Servicios de limpieza
Otro de los ejemplos que se ponen en los libros de texto es el de los pájaros
que limpian de parásitos (que para ellos son una suculenta comida) a los
grandes mamíferos. Los pájaros suelen revolcarse en hormigueros para que las
hormigas los limpien.
El origen evolutivo de estas conductas no es difícil de comprender (se cree que
los pterosaurios ejercieron la misma función para los dinosaurios), pero el
caso de los chorlitos que limpian de sanguijuelas las bocas de los cocodrilos
es diferente: ¿por qué iba a arriesgarse un pájaro a ser engullido por las
fauces de un cocodrilo, y por qué iba un cocodrilo a dejar de comerse al
pájaro? Seguramente los chorlitos iniciaron esta práctica cuando el cocodrilo
estaba harto tras una comida, pero es seguro que hasta que esta relación estuvo
bien establecida murieron muchos chorlitos.

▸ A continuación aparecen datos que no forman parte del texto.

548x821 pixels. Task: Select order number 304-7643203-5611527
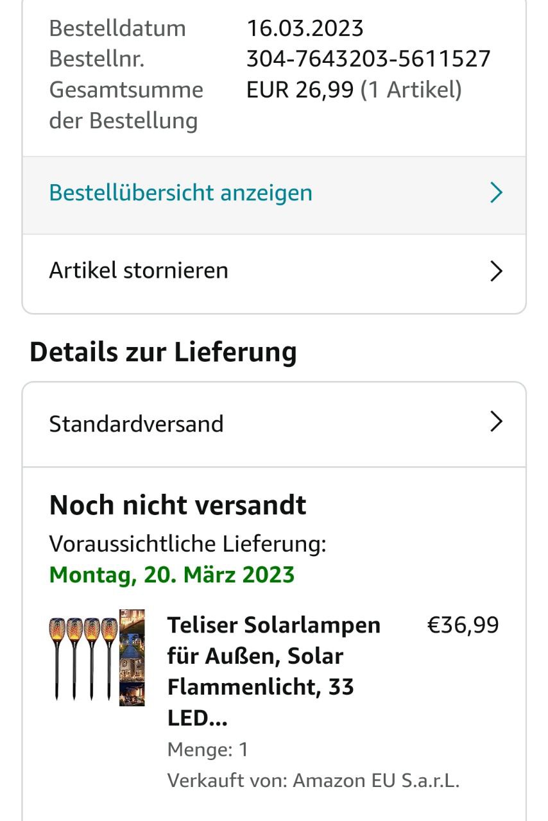[x=368, y=59]
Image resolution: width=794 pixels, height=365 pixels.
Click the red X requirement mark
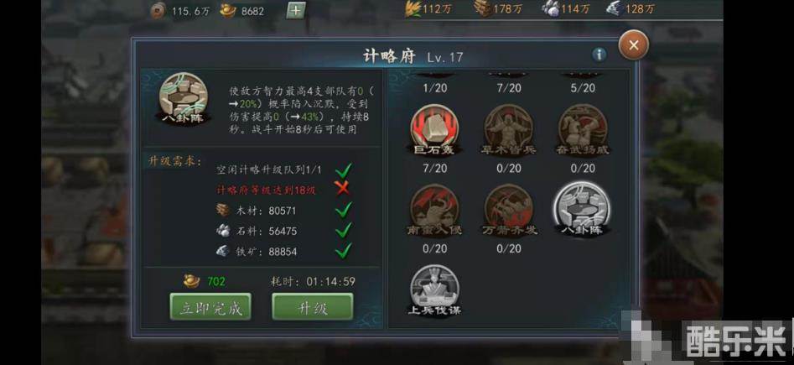(x=343, y=189)
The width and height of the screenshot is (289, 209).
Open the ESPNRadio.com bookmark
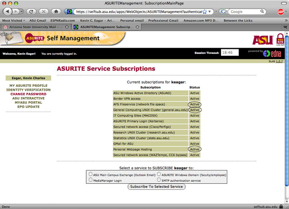point(63,20)
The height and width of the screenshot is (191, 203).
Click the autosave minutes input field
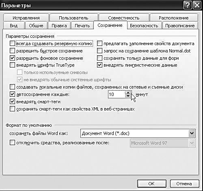[117, 94]
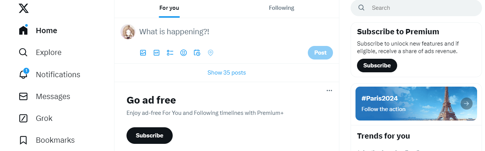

Estas relaciones de limpieza están muy extendidas en el medio acuático, donde
es realizada por peces o crustáceos, como las quisquillas, que suelen
establecer “puestos de limpieza”, lugares específicos donde los peces acuden a
ser desparasitados.
De hormigas y devoradores de panales
Las hormigas, que han desarrollado tantos comportamientos complejos, adoptan
muchas modalidades de simbiosis, con plantas, hongos o animales. Ciertas orugas
y pulgones ofrecen secreciones dulces a las hormigas a cambio de su protección.

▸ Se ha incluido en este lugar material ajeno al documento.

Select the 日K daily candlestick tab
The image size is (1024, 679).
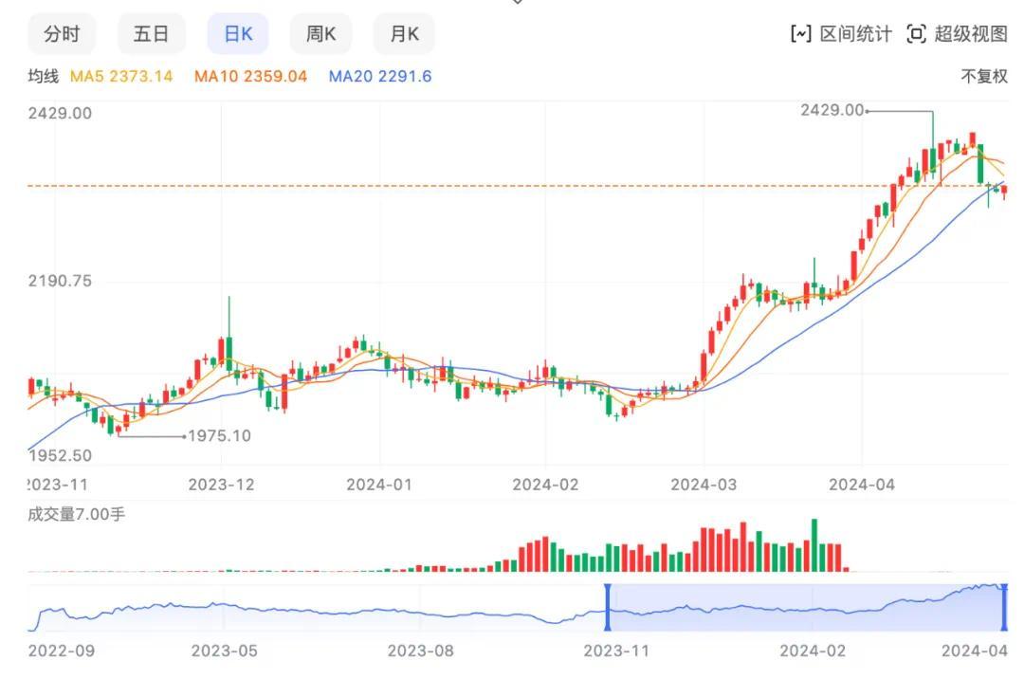click(x=237, y=34)
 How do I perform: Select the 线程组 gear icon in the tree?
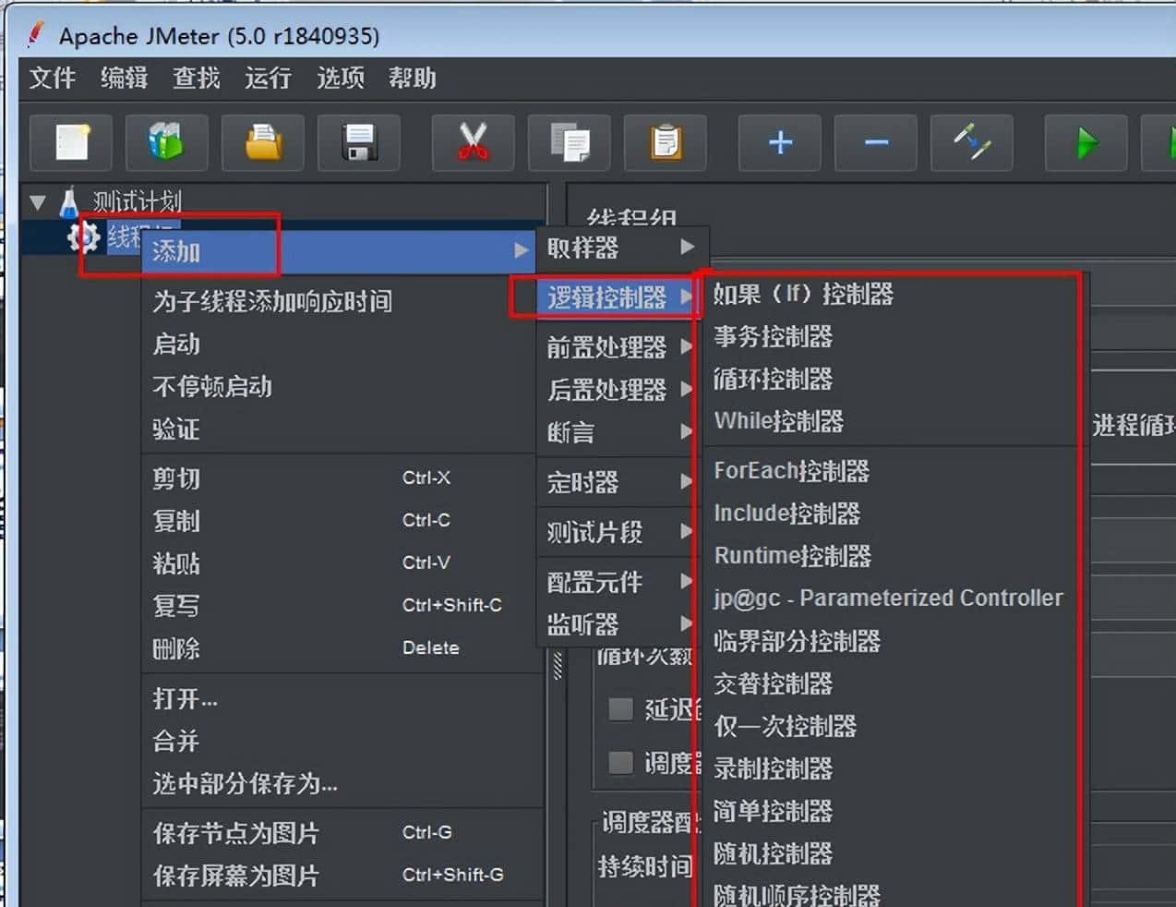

Algunas orugas tienen un cuerpo altamente especializado para captar a las
hormigas: presentan órganos sonoros para llamarlas, glándulas que segregan
sustancias atractivas para ellas y órganos que producen las sustancias
nutritivas.
La cooperación entre el indicador, un pájaro africano que se alimenta de cera
de abeja, y el ratel, un mustélido parecido a un tejón, se desarrolla a un
nivel superior de complejidad. El indicador descubre los panales de abejas y
emite una llamada específica, que el ratel ha aprendido a identificar. Una vez
que el pájaro ha atraído la atención del ratel, lo guía por medio de otra serie
de llamadas. El mustélido destroza el panal y el pájaro aprovecha la cera.
Endosimbiosis
Esto sólo es posible gracias a otra simbiosis. El indicador, como cualquier
otro vertebrado, es incapaz de digerir la cera. De esta tarea se encargan una
serie de microorganismos que alberga en el buche. La endosimbiosis (unos
organismos viven dentro de otros y establecen una relación de mutuo beneficio)

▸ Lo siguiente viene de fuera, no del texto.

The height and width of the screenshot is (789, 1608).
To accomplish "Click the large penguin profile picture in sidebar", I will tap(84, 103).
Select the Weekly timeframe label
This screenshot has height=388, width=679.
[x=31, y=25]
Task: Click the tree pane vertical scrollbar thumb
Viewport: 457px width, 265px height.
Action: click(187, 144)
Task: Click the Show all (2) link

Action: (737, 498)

es un fenómeno de extraordinaria importancia en el mundo animal.
Los insectos que atacan los tejidos, el cuero o las semillas secas necesitan
microorganismos para la digestión de estos sustratos. Estos simbiontes deben
pasar a los hijos en el proceso de reproducción, y para ello invaden los huevos
antes de ser fecundados, viajan junto al esperma, o se sitúan en las cáscaras
del huevo, que las larvas comerán nada más nacer. Las termitas suelen alimentar
a sus crías con sus propias heces, para que adquieran los microorganismos que
necesitan para digerir la madera.
La endosimbiosis de algas en el seno de los pólipos permite la formación de los
arrecifes de coral. Algunas babosas de mar alojan células urticantes de medusas
o anémonas para ser protegidas, y otros moluscos albergan algas que les
proporcionan alimento.
La digestión de los rumiantes sólo es posible por los microorganismos de su
aparato digestivo y nosotros mismos albergamos una nutrida flora intestinal de
bacterias.
Simbiosis intracelular
Incluso alojamos simbiontes a un nivel más íntimo. Cada una de nuestras células
(y las de todas las plantas y animales) ofrece asilo a unos organismos que en
principio fueron ajenos a ellas.
En efecto, varios orgánulos celulares hoy vitales, como las mitocondrias, que
nos proveen de energía (y en el caso de las plantas, también los cloroplastos,
que realizan la fotosíntesis), son en realidad bacterias, que hace miles de
millones de años entraron en una célula mayor.
No fueron digeridas, establecieron una endosimbiosis, cedieron gran parte de su
material genético al núcleo de la célula hospedadora, y permitieron la más
exitosa explosión de biodiversidad de la historia de la Tierra.